#### Required work:
1. In the letters to the editor, quote the passage starting with "Thank you to" and going on through "days of June.".
2. According to the letters to the editor, how long was the pink triangle up atop Twin Peaks?
3. Proceed with the letters to the editor, continuing on from their last sentence.

>> START Reading text

Midnight in the garden of good and evil

This last Pride weekend started with a pizza box, as big as they come, left on the sidewalk across the street where I found it Friday afternoon. Next, on Friday evening, there were two guys sitting on the curb in front of the house, one waiting for his friend as he vomited and vomited.

Early Sunday morning, at about 12:30 a.m., two women decided that our driveway would make a good restroom, one standing guard as the other did her business. Luckily, I scared them off in time. As I did so one told me, "F*ck you," as if I was the lowlife, not her.

Sunday was the highlight with three guys rolling around in the bottom of the same driveway trying to do whatever with each other before I scared them off. One left behind his iridescent cowboy hat.

An hour or two after that there were four guys having a heated argument as they made their way down the block. One of them picked up a champagne bottle and threw it onto the sidewalk hard enough for it to shatter into countless pieces.

So much for gay "Pride," huh?

Anthony Rhody

San Francisco

SF mayor's trip to Israel

Regarding "Breed meets with LGBTQ leaders in Israel" [June 15]: anyone reading this would never guess that Israel is now described as an apartheid state by mainstream human rights organizations such as Amnesty International and Human Rights Watch, or that many people in the LGBTQ community are appalled that our mayor would take a trip there at all. Based on the article, it sounds like she willingly took a propaganda tour that engaged in what many would call pinkwashing. It makes no mention of her meeting with any Palestinian citizens of either Israel or the occupied territories. If she had, she might have drawn a comparison between the Jim Crow-like circumstances of their lives and her experience growing up Black in the Western Addition.

Jeff Pekrul

San Francisco

Another moving pink triangle display

Thank you to everyone who participated in the 28th annual pink triangle. San Francisco remains the only city in the world with a giant pink triangle hovering over its Pride celebration, and it takes a village to make that happen. It is a highly visible, yet mute, reminder and warning of inhumanity that occurred in the past and could occur again if we aren't vigilant. The pink triangle was up for two full weeks and was the perfect symbol to have atop Twin Peaks when some the discriminatory rulings were released by the U.S. Supreme Court during the last few days of June.

>> END Reading text
>> START Information shown

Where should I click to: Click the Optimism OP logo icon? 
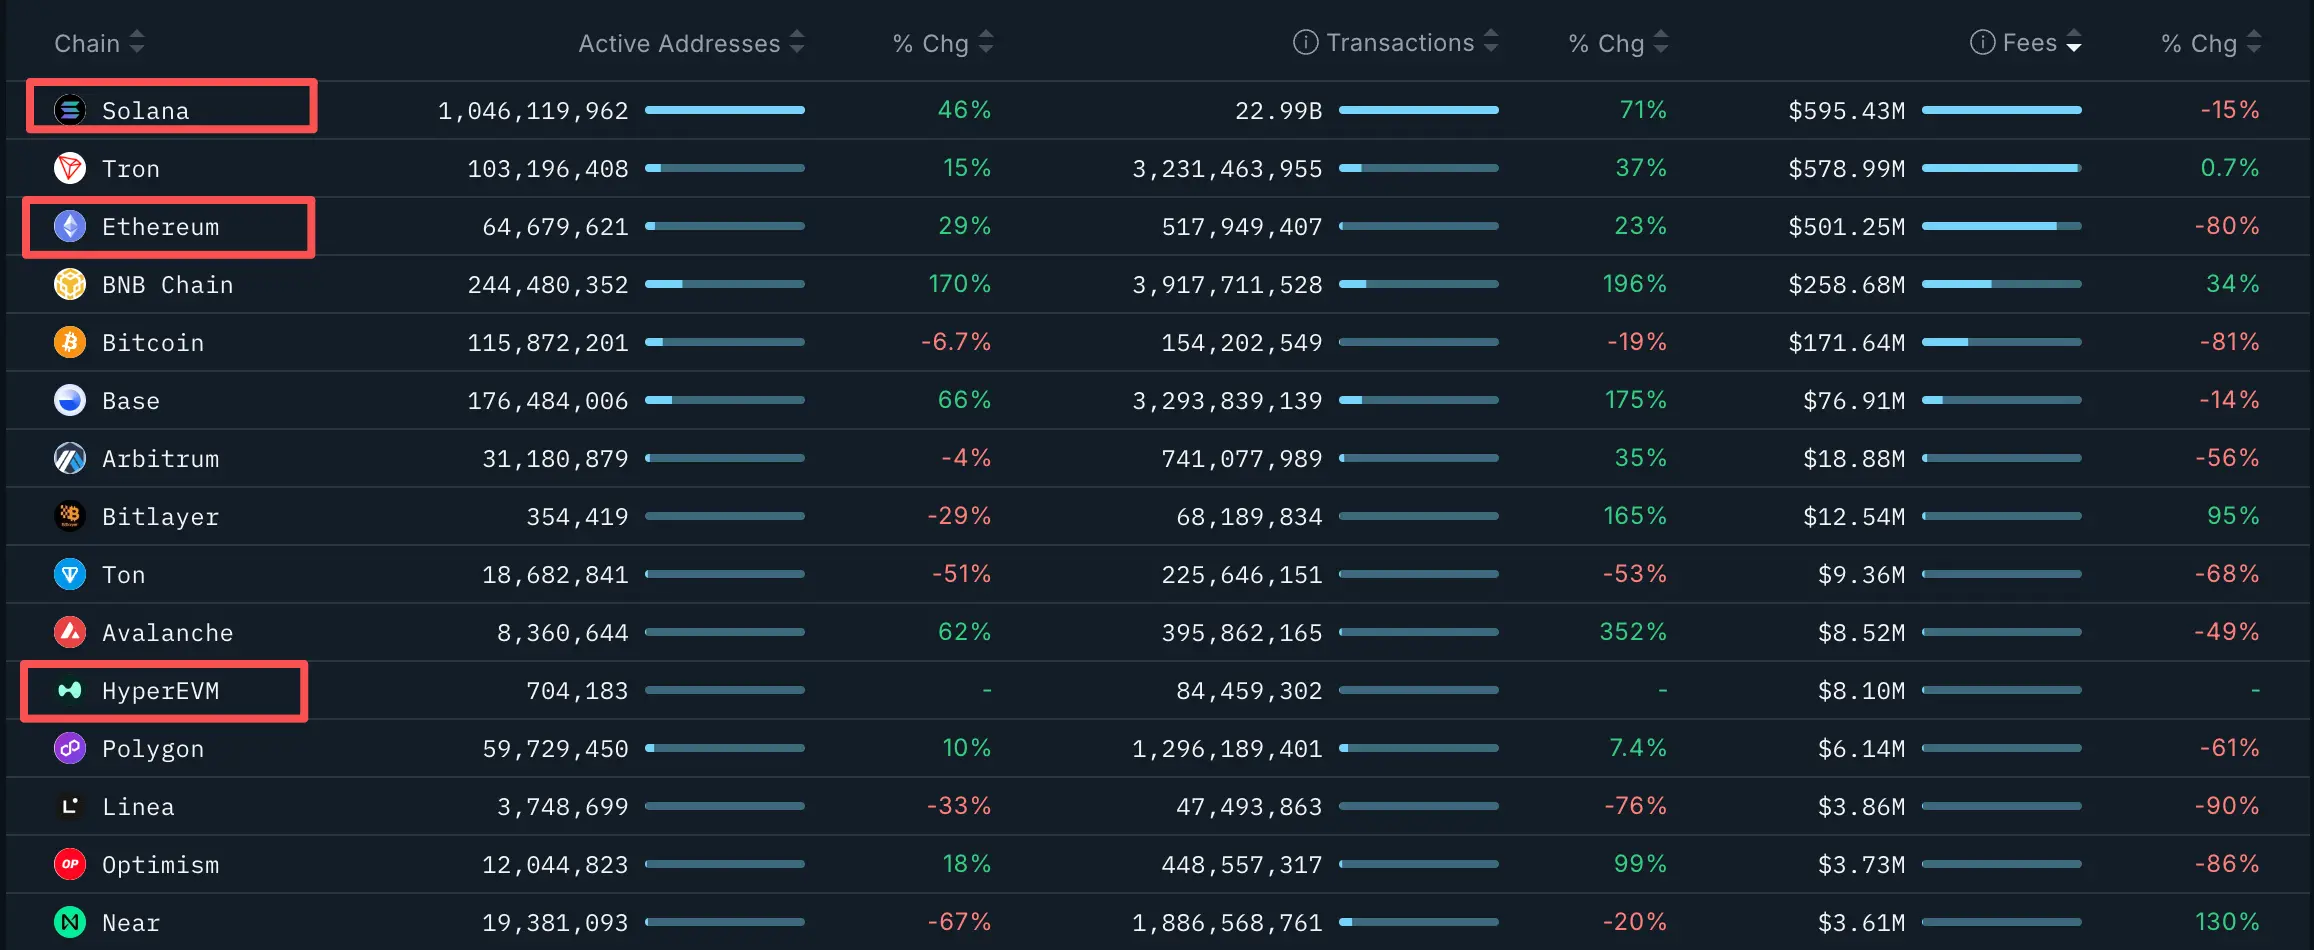(69, 865)
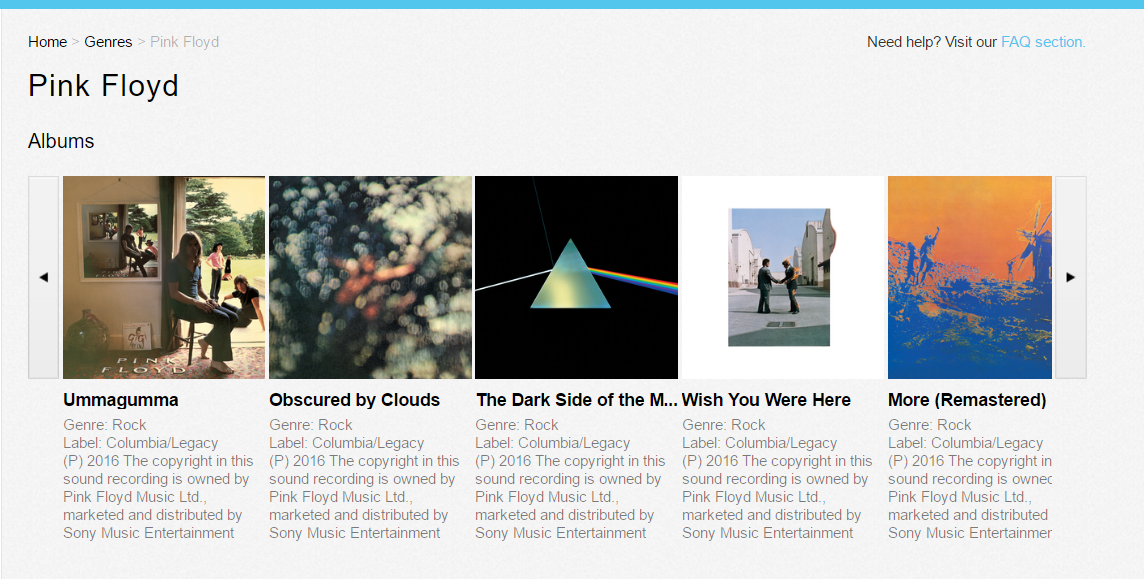Click the Genre: Rock text under Ummagumma
This screenshot has width=1144, height=579.
pyautogui.click(x=104, y=424)
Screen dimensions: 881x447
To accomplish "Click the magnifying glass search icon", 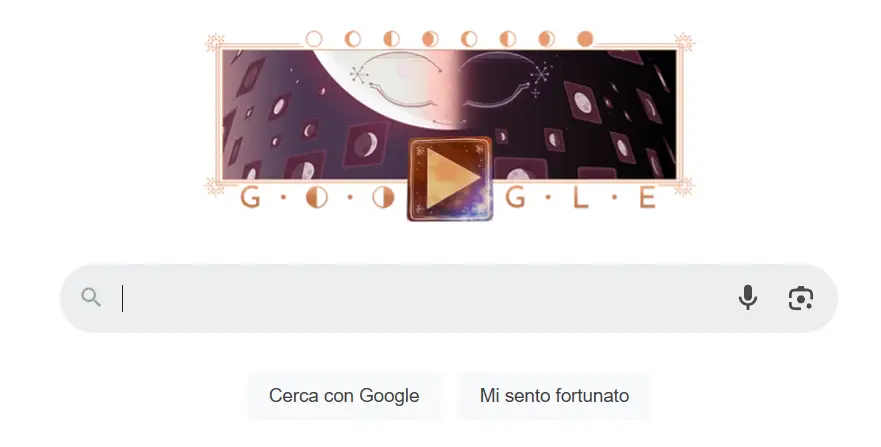I will click(x=91, y=298).
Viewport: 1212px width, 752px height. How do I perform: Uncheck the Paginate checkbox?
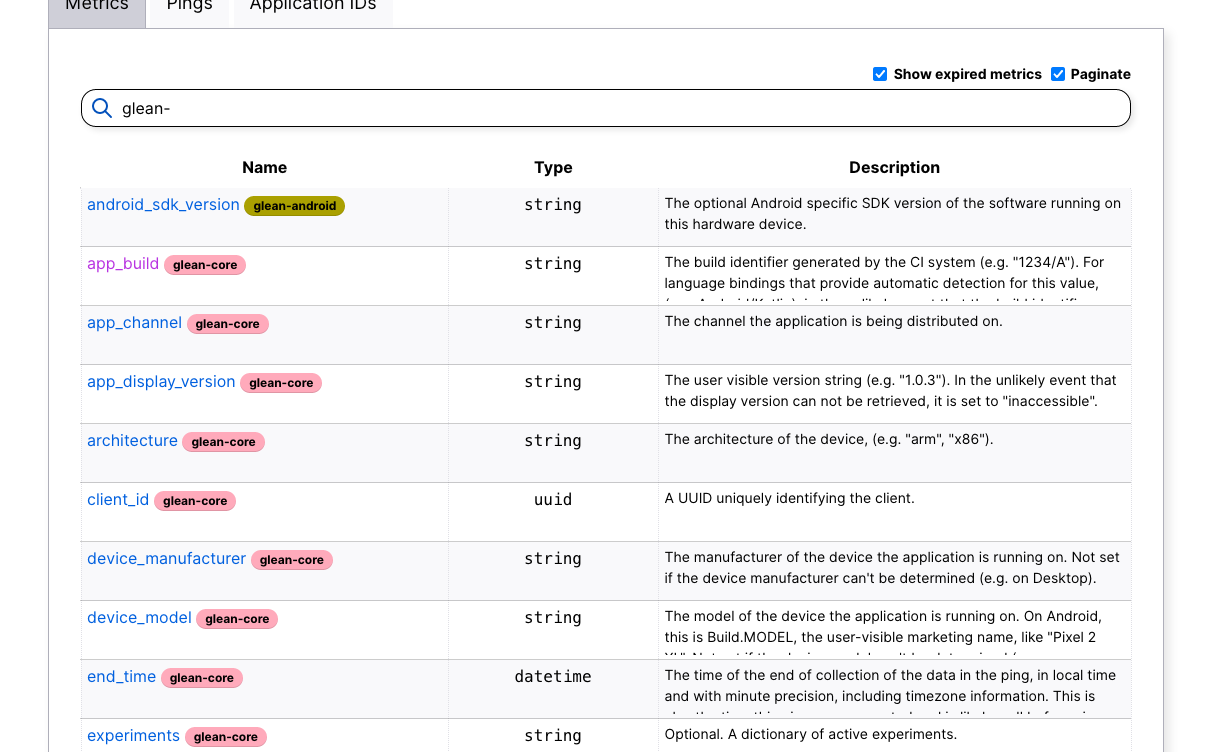[x=1058, y=74]
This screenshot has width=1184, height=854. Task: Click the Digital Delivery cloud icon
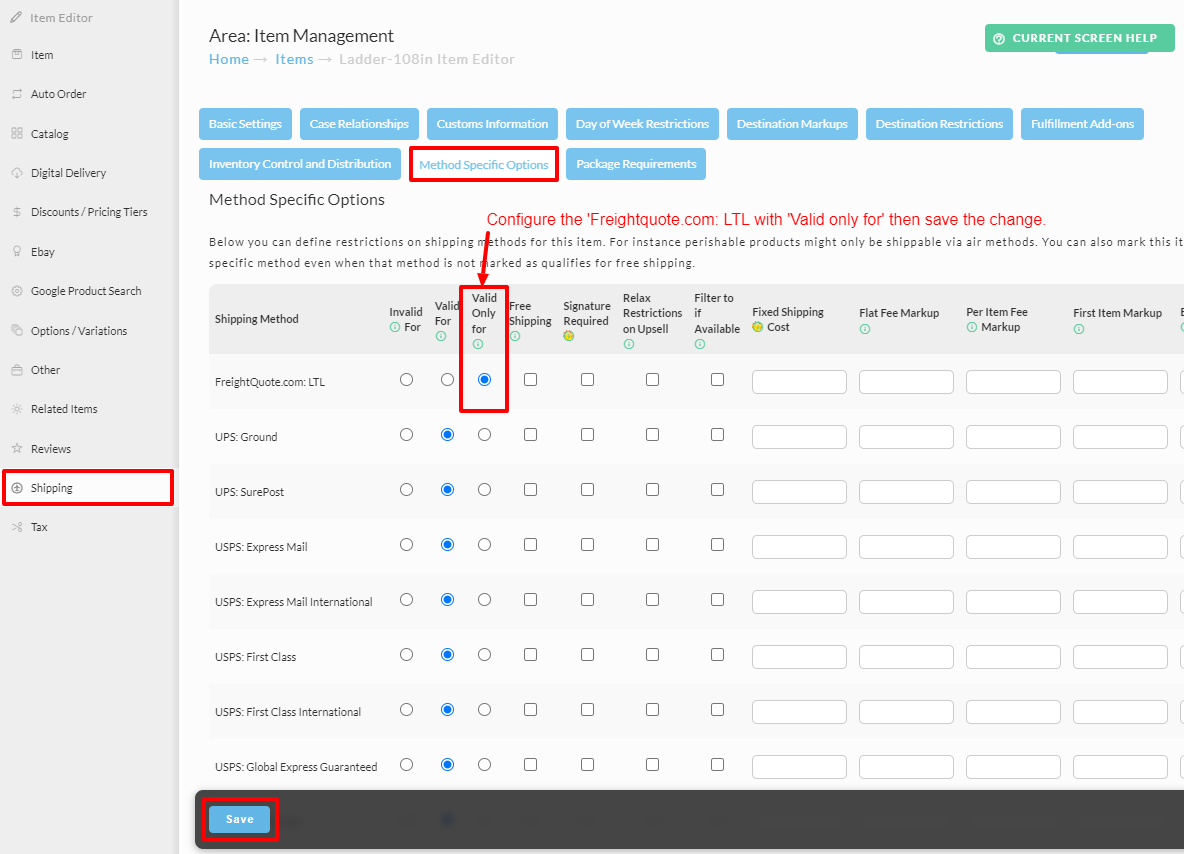(17, 173)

>> END Information shown

#### Answers to the exercises:
1.
Thank you to everyone who participated in the 28th annual pink triangle. San Francisco remains the only city in the world with a giant pink triangle hovering over its Pride celebration, and it takes a village to make that happen. It is a highly visible, yet mute, reminder and warning of inhumanity that occurred in the past and could occur again if we aren't vigilant. The pink triangle was up for two full weeks and was the perfect symbol to have atop Twin Peaks when some the discriminatory rulings were released by the U.S. Supreme Court during the last few days of June.

2. Two full weeks.

3.
Thank you to those who took part in the June 17 ceremony: To San Francisco Mayor London Breed for speaking and declaring it "Pink Triangle Day in San Francisco," and to the world's first and only drag laureate, D'Arcy Drollinger, who told the history of the pink triangle. Each year it is important after the history portion to review current examples of hatred and persecution that exist today and this year that was done by Michelle Kraus, Ph.D., and Joseph Rodriguez of the Campaign — Americans for Afghans, who spoke of the plight of LGBTQ Afghans trapped in the Taliban-controlled country. Gay community leader Gary Virginia discussed the new anti-homosexuality law in Uganda and read a letter from a refugee in Uganda while two others held up the country's flag. San Francisco Pride Executive Director Suzanne Ford, a trans woman, spoke about proposed anti-trans legislation and told a bit of her story. Drag queen Donna Sachet discussed anti-drag legislation and then told some of her personal story.

Thank you to elected officials who spoke such as San Francisco Democrats gay state Senator Scott Wiener and Assemblymembers Phil Ting and Assemblymember Matt Haney; gay San Francisco Supervisors Rafael Mandelman (D8) and Joel Engardio (D4); city Assessor-Recorder Joaquín Torres; and lesbian SF Fire Chief Jeanine Nicholson. Thank you to gay SF Pride President Nguyen Pham for introducing grand marshals in attendance Honey Mahogany, a trans person, and Dr. Nasser Mohamed, a gay man, who both spoke and inspired the attendees. Thank you to Mike Wong and the SF Lesbian/Gay Freedom Band (the official band of San Francisco) for performing several times, along with the spectacular musical theater star Leanne Borghesi, who sang so beautifully.

Volunteers: It was heartwarming and gratifying that 740 people signed up for at least one of the various volunteer opportunities. Thank you to over 425 people who volunteered to install the brand new mesh tarps and borders, and set up the ceremony staging and décor on June 17; the 95 who volunteered to install the new pink sailcloth outline the day before; the eight who loaded up the rental truck; the 70 who did a deep clean of the hillside the week before the installation, and the 125 who came to take it all down on July 1. Thank you Gay for Good for helping with the take-down. Thank you to the 10 who helped unload the entire display back into the warehouse on July 2. It was all lovingly folded and packed away for another year.

Thank you to my husband, Hossein Carney, doctor of business administration, and my sisters Colleen Hodgkins and Shannon Gorden and family friend Deborah Taylor; I couldn't still be producing this project for the 28th time without those four. A big thank you to longtime volunteers Joseph Mak and Chrissy Cronin for joining every volunteer opportunity, including all the trips to the warehouse.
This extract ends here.